Il sera opportun, dans cet esprit, d'étendre la solidarité au paiement des éventuelles indemnités d'occupation qui seraient dues en cas de résiliation du bail.

Votre avocat en droit immobilier à Paris 1er arrondissement, saura vous conseiller sur ce point.

La plupart du temps, la demande de colocation est présentée de bonne foi par le locataire, qui souhaite simplement partager la charge du loyer.

Parfois, cependant, il s'agit en réalité d'organiser un transfert d'occupant à l'insu du bailleur, qui verra son locataire initial quitter les lieux quelques temps après l'arrivée du nouveau.

Parfois, encore,le bailleur se verra reprocher le fait que le logement ne répond désormais plus aux normes de décence, compte tenu de l'augmentation des occupants...

La prudence est donc de mise.

Les conseils d'un avocat pratiquant régulièrement le droit des baux d'habitation, en connaissance de la réglementation et des dernières positions de la jurisprudence, garantiront la rédaction d'un avenant fiable et exploitable en cas de contentieux.

Les réformes législatives s'appliquent-elles aux baux d'habitation en cours ?

La législation en matière de baux d'habitation est d'ordre public, ce qui signifie qu'elle s'impose aux parties.

Concrètement, il n'est donc pas possible d'insérer au sein d'un bail d'habitation des clauses contraires à la loi du 6 juillet 1989 : le cas échéant, le juge les tiendrait en échec en les réputant non écrites.

Cependant, la réglementation étant changeante, qu'en est-il d'un bail qui était conforme aux règles en vigueur lors de sa signature, mais devient illégal du fait des modifications législatives survenues postérieurement ?

La réponse à cette question impose de se référer aux dispositions transitoires de la loi modificative, c'est-à-dire à l'article de cette loi qui, précisément, détermine les modalités de son entrée en vigueur.

Ainsi, la loi ALUR du 24 mars 2014 (qui a modifié celle du 6 juillet 1989) précise en son article 14 que "les contrats de location en cours à la date d'entrée en vigueur de la présente loi demeurent soumis aux dispositions qui leur étaient applicables", tout en énumérant ensuite certaines modifications s'appliquant immédiatement, y compris, donc, aux baux en cours.

Mais parfois, le législateur omet de préciser les conditions d'entrée en vigueur d'une modification ; il appartient alors à la jurisprudence de dire si les baux en cours sont concernés.

Ainsi, la Cour de cassation a considéré que la faculté nouvellement offerte au juge, par la loi ALUR précitée, d'accorder au locataire défaillant un échéancier de trois ans (au lieu de deux jusqu'alors) pour régler sa dette de loyer, s'appliquait même aux baux antérieurs à cette loi (Cass. avis, 16 févr. 2015, n° 14-70011).

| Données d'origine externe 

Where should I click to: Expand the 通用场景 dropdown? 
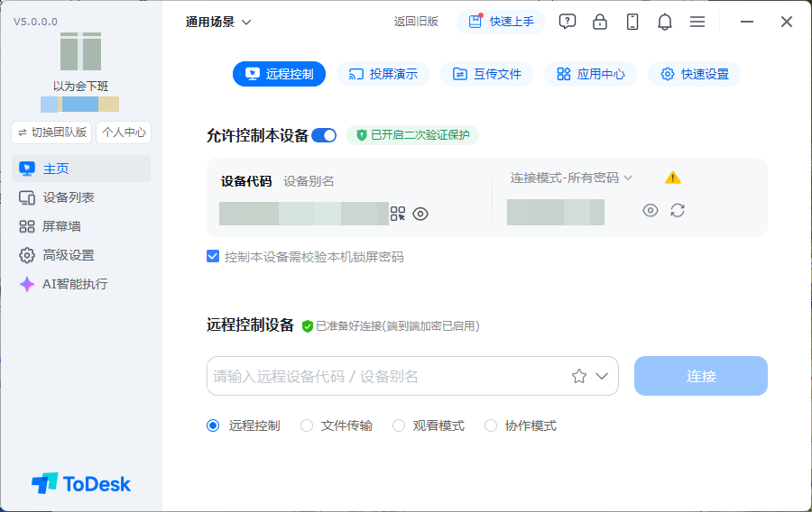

En définitive, la question de l'application d'une modification législative à un bail d'habitation en cours peut s'avérer épineuse et nécessiter l'intervention d'un professionnel du droit.

Votre avocat en droit des baux d'habitation sera en mesure de vérifier ce point dans votre cas particulier et de vous conseiller avant d'entreprendre des démarches, dans un souci d'efficacité et de sécurité juridique.